Le président de la République ne s’est pas contenté de tirer la sonnette d’alarme. Il a partagé son expérience et la recette appliquée dans son pays à savoir le « recours au dialogue », les « solutions concertées ». Autrement dit, « le Cameroun a de tout temps (…) fait de la résolution pacifique des différends, la clé de sa démarche pour faire échec à la guerre et résoudre les conflits ».

1940
Il faut rappeler que le débarquement de Provence a eu lieu le 15 août 1944. Il s’agit d’une opération militaire baptisée ‘‘Dragoon’’ par Winston Churchill, menée dans le Sud-Est de la France pendant la seconde guerre mondiale par 260 000 soldats français dont plus de 10000 africains en contre le Reich (armée allemande). L’objectif était, entre autres, de disposer de ports en eau profonde à Toulon et Marseille, et de protéger le flanc droit de l’armée américaine venant de Normandie. Un arsenal de 2000 bâtiments de guerre de guerre et autant d’avions y ont été déployés. Le chancelier allemand Adolf Hitler dut ordonner le repli de ses troupes pour éviter l’encerclement.

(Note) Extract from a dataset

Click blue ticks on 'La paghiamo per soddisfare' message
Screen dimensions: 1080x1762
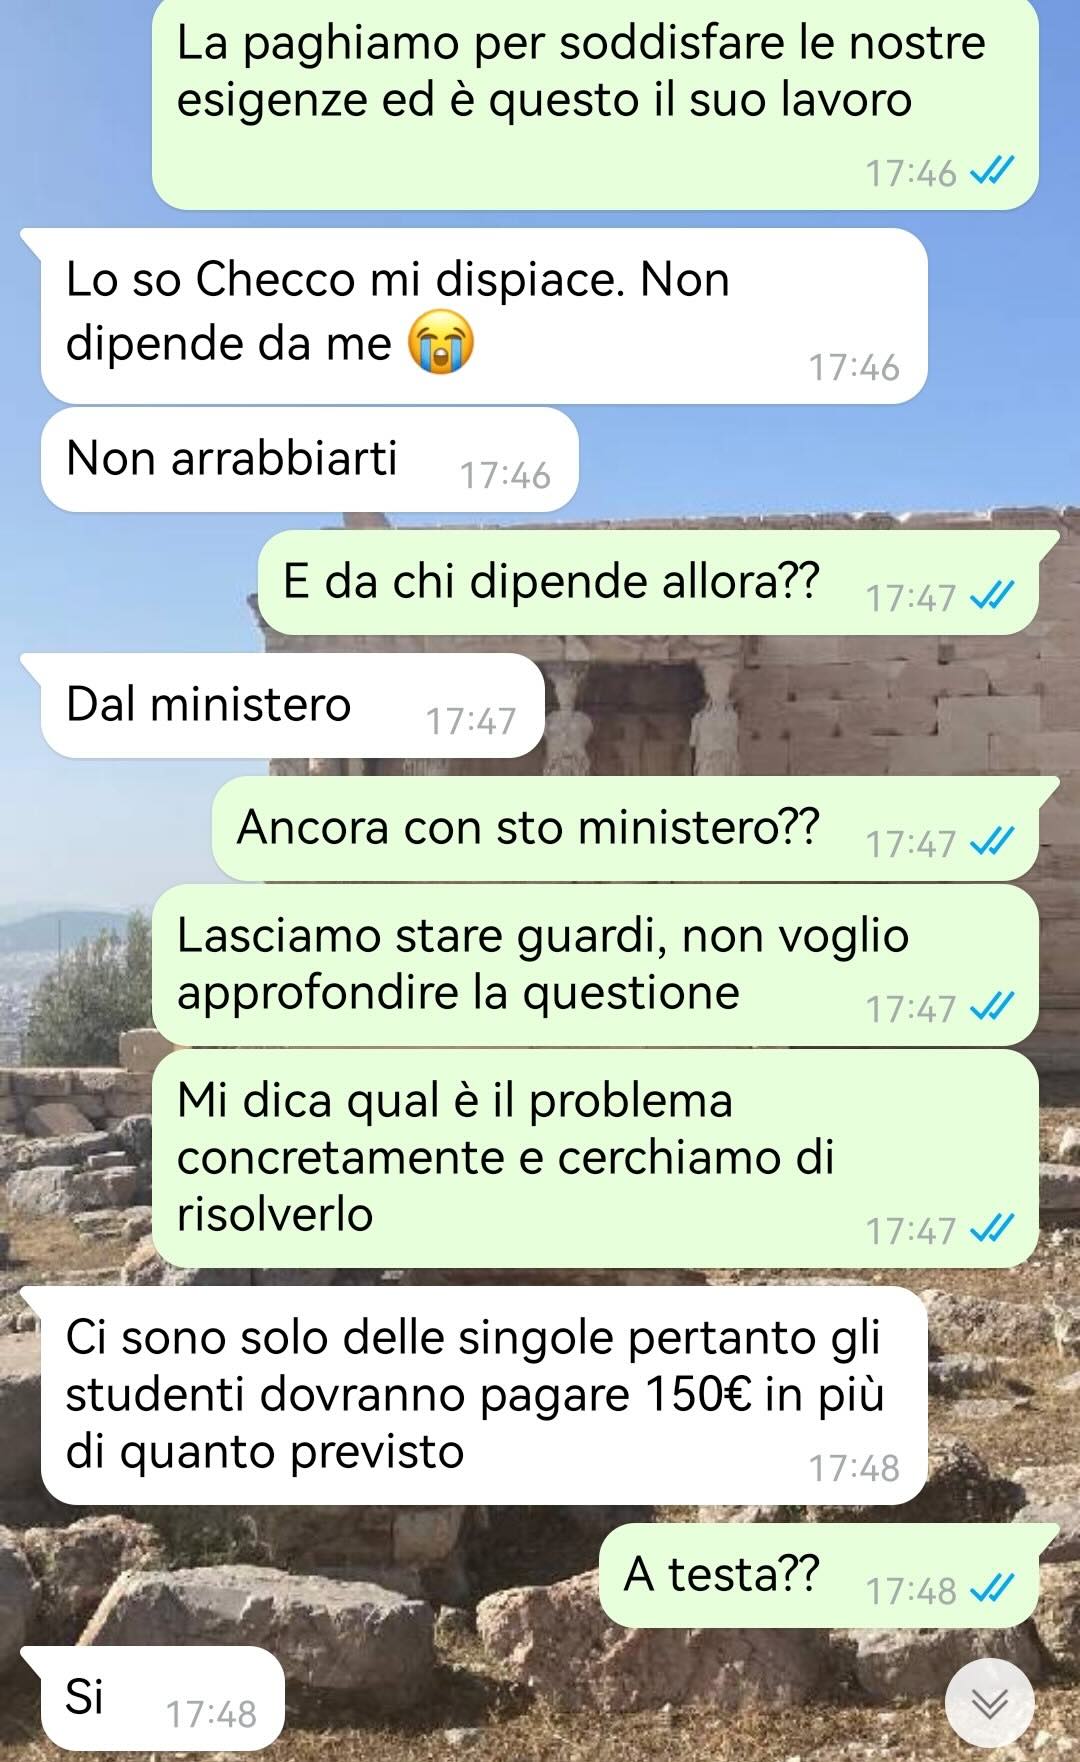(992, 171)

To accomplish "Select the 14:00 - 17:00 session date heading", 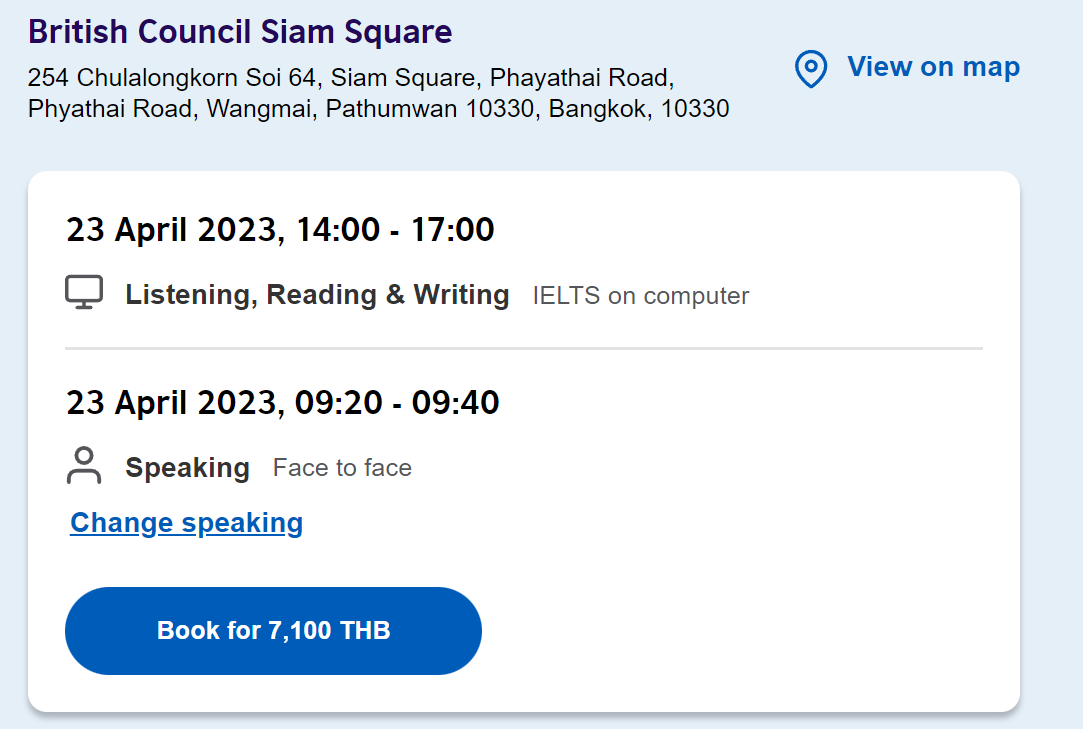I will 280,229.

Le contingent africain de l’armée française avait bien entendu dans ses rangs des Camerounais partis de Douala sous la conduite du colonel Leclerc. Paul Biya rappelle justement que « le ralliement du Cameroun, l’un des tout premiers, est aussitôt dès le 27 août 1940 ». Et le chef de l’Etat de reprendre cette hommage du Général de Gaulle pour qui la « décision » du Cameroun était « un exemple magnifique », cite Paul Biya. Le président camerounais ajoute qu’« il n’y aurait pas eu de victoire alliée sans l’alliance sacrée des volontés, sans la contribution des autres peuples, sans les étrangers, sans les noirs et autres tirailleurs. Cette lutte a été menée ensemble pour défendre les valeurs et les idéaux universels de paix et de justice. Elle exprimait une vision de l’homme et du monde qui nous est commune », a-t-il déclaré en présence de nombreux autres dirigeants africains et d’anciens combattants.